Probability Of Success
The model gives this drug a 12% chance of eventually being approved. That starts from a historical base rate of about 35% for Phase 2 drugs in this area, then adjusts based on ten facts about the trial and sponsor. The estimate is helped by more secondary endpoints than usual and larger-than-typical enrollment, but held back by heavier-than-usual blinding and weak earlier-phase results. The remaining factors were close to average and did not shift the number much.
Risks
Mechanism opacity is the biggest analytical risk for outside observers. Without Novo confirming what NNC0662-0419 hits, you can't anticipate target-specific toxicities. If the third-party triple-agonist classification holds, the risk profile is mostly mapped from retatrutide and tirzepatide work: nausea, vomiting, occasional pancreatitis, theoretical thyroid C-cell concerns, and glucagon-driven heart-rate elevation and lipid effects to watch. If it's something genuinely novel, the safety unknowns are wider. Efficacy and safety risk is real even in a 'validated' class. Pfizer discontinued its oral GLP-1 danuglipron in April 2025 after a single asymptomatic case of potential drug-induced liver injury surfaced in a once-daily dose-optimization (Phase 2b) study, despite years of investment and met PK objectives [7]. Commercial risk is the underrated one.

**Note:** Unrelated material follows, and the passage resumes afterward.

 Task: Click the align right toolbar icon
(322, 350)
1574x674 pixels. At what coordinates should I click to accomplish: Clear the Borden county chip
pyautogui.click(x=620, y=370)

The obesity market is now defined by Wegovy (Novo's own product, full-year 2024 sales of DKK 38.34 billion, roughly US$5.5-5.6 billion at 2024 average rates) and Zepbound (Lilly's tirzepatide, taking share fast) [8]. For NNC0662-0419 to matter commercially, it needs to either beat tirzepatide on weight loss (up to ~22.5% at the 15 mg dose in SURMOUNT-1, with mean reductions across active dose arms ranging from roughly 15% at 5 mg to 19.5% at 10 mg to 20.9% at 15 mg by treatment-regimen estimand) [9], match it with better tolerability, or offer oral dosing. None of these can be assumed. There's also the cannibalization question: every new Novo obesity drug competes with Novo's existing Wegovy revenue, so internal go/no-go decisions face a higher bar than pure efficacy. Execution risk is low. Novo reported full-year 2024 total revenue of DKK 290.4 billion (~US$42.1 billion) and 25-26% growth [8]. They could still deprioritize this molecule if CagriSema Phase 3 readouts (already mixed) clear the way or if amycretin oral data dominates investor attention.
Biocosm Assessment
Watch but don't lean in yet. NNC0662-0419 is the third or fourth tier of Novo's obesity pipeline by current visibility, behind CagriSema (Phase 3, mixed readouts), amycretin (Phase 2, generating excitement), and semaglutide line extensions. The signal to watch for is a Novo R&D day or earnings call where they finally confirm the mechanism and target - the third-party triple-agonist classification is suggestive but not authoritative. That confirmation will reprice the molecule overnight, either up (if it's a validated incretin combination with strong Phase 1 data) or down (if it's a moonshot they've been keeping quiet because the molecule didn't justify a press release). Realistic check-back is mid-to-late 2026 when the obesity Phase 2 (NCT07184632) should report top-line - the trial is already active not recruiting, so data should land within 12-18 months. The T2D Phase 2 readout follows roughly six months later. For investors, this is a Novo Nordisk story, not an NNC0662-0419 story. Novo trades on the strength of its entire metabolic franchise, and this candidate adds optionality but doesn't move the stock independently unless it shows GLP-1-killing weight loss. For scientists tracking next-gen metabolic targets, the interesting data point is the published mechanism, not the trial readouts. If it's genuinely a triple agonist competing with retatrutide, that intensifies the GCGR-inclusion thesis for the broader field.